▸ TASK STATEMENT
Only lines with the string "radio" are wanted. Pull them out of the data.

▸ ENTRIES SHOWN
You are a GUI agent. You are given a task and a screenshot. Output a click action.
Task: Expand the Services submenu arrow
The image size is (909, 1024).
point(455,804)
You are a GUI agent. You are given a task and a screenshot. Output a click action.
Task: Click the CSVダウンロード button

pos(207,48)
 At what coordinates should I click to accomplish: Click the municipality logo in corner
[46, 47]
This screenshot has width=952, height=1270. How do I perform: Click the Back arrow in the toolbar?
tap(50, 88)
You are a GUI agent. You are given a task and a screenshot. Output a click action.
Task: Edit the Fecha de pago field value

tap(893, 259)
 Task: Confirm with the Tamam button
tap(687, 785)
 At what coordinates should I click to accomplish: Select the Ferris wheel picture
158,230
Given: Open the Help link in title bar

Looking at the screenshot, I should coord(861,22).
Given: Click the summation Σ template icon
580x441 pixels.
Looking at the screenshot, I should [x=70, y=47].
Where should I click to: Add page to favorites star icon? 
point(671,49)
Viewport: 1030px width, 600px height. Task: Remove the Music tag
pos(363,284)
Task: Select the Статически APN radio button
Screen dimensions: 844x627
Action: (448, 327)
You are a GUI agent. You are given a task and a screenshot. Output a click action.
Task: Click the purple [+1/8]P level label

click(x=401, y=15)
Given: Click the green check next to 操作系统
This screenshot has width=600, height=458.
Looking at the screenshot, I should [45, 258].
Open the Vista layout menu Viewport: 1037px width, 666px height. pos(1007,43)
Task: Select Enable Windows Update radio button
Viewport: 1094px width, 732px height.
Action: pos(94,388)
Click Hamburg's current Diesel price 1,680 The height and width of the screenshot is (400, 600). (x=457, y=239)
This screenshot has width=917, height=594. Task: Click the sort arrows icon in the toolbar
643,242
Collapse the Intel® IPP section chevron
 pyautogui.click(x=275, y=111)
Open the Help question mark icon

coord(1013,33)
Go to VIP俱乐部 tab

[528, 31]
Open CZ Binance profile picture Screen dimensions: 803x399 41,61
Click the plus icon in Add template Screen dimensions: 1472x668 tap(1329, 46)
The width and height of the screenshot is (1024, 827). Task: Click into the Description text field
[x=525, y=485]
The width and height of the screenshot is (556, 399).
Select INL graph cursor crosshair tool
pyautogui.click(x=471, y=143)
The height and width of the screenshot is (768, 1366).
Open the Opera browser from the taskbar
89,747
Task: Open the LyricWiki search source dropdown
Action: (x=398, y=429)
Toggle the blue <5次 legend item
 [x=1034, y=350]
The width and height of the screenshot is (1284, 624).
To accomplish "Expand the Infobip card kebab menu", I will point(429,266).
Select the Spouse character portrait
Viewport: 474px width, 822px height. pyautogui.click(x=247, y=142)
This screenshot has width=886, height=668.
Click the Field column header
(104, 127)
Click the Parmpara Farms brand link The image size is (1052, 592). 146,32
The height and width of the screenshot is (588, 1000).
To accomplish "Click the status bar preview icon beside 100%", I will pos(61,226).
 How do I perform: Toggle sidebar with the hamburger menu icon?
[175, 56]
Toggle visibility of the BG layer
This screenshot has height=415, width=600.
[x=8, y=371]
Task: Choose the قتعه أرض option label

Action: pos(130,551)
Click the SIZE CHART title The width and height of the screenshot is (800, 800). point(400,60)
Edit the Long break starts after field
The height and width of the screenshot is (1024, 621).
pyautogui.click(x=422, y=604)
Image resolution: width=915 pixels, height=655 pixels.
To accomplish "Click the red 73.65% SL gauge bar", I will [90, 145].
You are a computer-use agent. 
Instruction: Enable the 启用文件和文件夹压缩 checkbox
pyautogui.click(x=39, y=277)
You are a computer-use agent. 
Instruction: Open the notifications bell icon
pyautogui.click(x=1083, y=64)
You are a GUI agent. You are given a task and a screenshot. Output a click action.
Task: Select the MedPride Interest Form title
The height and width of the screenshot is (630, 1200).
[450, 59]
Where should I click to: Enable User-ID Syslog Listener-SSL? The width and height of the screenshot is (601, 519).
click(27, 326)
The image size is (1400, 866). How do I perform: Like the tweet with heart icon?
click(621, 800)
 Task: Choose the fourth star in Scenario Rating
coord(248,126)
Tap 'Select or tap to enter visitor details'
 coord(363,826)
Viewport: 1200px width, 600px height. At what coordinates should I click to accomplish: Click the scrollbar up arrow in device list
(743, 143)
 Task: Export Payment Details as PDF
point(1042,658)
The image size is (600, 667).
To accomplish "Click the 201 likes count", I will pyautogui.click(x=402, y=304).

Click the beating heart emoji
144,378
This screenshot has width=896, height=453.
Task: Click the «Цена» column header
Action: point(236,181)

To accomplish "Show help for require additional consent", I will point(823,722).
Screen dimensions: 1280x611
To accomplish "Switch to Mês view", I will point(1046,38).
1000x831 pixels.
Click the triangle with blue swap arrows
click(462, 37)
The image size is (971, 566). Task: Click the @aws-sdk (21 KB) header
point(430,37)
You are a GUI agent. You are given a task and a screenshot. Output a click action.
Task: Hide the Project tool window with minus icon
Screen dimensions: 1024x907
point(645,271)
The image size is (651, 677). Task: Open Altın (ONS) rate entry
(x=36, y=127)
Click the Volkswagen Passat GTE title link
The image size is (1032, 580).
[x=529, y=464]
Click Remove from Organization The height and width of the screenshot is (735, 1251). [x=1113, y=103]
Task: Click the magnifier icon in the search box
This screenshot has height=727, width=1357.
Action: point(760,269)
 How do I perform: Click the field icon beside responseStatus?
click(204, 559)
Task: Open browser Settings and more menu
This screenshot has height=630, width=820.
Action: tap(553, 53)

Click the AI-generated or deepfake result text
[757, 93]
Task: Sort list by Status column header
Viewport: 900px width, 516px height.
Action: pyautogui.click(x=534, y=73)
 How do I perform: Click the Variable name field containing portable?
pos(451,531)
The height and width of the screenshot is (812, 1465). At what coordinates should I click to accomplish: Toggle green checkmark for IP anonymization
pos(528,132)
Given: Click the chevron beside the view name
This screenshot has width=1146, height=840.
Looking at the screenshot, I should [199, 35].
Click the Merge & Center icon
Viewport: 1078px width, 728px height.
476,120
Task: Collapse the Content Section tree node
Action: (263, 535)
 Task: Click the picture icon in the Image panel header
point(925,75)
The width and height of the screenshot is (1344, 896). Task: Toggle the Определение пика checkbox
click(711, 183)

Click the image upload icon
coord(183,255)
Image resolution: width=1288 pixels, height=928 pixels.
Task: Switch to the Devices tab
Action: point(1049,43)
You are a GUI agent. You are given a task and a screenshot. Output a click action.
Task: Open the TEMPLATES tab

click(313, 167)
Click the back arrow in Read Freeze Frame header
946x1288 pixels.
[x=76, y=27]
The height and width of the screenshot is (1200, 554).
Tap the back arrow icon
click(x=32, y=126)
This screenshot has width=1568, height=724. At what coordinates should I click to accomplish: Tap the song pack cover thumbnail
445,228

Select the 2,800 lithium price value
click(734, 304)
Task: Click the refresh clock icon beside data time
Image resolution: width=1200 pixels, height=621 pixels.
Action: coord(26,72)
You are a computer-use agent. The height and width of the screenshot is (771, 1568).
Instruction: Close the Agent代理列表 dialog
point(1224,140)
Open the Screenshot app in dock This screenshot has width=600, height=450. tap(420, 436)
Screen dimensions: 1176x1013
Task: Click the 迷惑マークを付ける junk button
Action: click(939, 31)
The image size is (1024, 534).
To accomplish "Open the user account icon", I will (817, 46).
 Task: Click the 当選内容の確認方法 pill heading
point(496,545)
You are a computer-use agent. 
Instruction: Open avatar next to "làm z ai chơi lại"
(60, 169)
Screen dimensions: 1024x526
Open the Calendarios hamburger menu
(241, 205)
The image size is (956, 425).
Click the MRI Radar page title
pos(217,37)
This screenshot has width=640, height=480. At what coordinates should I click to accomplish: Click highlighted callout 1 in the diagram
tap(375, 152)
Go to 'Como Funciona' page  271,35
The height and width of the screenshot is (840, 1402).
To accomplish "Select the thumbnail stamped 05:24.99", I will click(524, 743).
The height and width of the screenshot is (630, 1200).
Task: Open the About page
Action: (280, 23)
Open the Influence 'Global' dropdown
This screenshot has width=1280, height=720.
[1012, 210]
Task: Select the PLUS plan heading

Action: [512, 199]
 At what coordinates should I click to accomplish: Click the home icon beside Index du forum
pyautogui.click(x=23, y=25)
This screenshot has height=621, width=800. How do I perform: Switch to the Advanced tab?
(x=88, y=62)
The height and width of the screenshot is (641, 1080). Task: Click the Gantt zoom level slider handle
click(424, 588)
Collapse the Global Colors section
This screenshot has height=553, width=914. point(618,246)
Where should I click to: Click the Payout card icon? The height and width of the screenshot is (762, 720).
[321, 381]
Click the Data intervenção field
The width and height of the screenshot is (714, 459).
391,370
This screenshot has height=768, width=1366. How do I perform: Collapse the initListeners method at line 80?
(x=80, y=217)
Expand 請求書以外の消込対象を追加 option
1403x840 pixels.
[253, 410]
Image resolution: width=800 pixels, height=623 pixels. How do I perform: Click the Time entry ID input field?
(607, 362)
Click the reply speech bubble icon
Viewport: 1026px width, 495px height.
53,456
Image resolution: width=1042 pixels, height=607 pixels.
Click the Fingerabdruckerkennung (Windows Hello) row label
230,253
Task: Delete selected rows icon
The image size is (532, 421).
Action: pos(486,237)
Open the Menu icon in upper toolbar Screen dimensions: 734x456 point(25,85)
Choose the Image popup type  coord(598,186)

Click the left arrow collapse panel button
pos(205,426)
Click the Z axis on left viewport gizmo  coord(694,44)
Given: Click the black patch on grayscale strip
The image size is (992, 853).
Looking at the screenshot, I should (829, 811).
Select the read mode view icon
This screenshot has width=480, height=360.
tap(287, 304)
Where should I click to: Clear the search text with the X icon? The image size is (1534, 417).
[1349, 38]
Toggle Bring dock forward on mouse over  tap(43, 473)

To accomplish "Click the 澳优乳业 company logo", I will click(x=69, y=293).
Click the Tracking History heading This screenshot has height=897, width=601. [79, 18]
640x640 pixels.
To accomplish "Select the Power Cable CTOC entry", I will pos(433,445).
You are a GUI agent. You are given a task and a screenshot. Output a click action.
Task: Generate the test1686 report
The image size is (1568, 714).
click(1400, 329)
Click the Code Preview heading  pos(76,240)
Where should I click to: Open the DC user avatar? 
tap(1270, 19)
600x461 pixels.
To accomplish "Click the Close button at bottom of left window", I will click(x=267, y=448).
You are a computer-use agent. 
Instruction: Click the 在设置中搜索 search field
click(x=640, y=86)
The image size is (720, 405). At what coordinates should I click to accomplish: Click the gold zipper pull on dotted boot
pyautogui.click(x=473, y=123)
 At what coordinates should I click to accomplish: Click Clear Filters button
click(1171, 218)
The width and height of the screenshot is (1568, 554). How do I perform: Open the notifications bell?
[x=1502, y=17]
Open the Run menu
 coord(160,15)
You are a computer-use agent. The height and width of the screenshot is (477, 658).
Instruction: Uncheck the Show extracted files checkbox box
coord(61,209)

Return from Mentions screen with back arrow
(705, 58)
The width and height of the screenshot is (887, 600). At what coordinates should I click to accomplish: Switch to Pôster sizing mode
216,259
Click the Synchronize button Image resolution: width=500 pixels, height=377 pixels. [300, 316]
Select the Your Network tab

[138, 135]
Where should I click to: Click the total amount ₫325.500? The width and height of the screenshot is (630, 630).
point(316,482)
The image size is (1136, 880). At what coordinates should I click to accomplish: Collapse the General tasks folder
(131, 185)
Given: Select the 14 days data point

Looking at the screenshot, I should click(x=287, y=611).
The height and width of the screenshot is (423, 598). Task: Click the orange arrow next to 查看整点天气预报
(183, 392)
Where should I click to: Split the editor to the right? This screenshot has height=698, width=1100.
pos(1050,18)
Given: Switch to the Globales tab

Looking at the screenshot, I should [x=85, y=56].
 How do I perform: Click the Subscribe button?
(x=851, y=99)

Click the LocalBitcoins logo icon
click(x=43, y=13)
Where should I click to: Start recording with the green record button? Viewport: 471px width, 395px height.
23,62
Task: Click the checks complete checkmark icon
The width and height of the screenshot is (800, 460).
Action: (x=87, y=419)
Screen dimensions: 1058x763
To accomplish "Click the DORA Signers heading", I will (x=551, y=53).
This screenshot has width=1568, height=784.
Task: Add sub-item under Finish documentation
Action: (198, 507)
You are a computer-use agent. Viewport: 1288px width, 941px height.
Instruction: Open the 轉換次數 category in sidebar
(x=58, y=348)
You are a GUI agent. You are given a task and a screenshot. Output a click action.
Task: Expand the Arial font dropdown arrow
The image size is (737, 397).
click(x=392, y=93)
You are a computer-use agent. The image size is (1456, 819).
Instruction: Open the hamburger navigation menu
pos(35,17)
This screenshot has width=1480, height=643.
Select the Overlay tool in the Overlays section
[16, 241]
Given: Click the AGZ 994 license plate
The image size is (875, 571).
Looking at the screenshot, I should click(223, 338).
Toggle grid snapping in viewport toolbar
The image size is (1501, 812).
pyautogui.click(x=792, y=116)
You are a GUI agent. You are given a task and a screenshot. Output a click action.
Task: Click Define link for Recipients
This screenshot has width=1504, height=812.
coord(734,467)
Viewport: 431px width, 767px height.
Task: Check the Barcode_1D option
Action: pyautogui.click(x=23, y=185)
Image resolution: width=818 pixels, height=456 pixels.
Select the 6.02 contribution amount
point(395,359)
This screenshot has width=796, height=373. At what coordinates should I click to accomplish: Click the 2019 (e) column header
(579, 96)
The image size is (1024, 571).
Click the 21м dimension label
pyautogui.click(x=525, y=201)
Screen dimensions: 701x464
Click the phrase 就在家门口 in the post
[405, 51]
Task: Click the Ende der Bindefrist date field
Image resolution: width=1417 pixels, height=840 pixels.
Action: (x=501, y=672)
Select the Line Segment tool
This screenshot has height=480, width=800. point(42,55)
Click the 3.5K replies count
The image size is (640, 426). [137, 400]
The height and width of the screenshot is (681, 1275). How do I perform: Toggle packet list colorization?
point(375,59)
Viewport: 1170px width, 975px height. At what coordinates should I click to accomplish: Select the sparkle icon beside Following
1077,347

▸ COMPLETED TASK
Task: Select the Статически APN radio button
Task: Select Enable Windows Update radio button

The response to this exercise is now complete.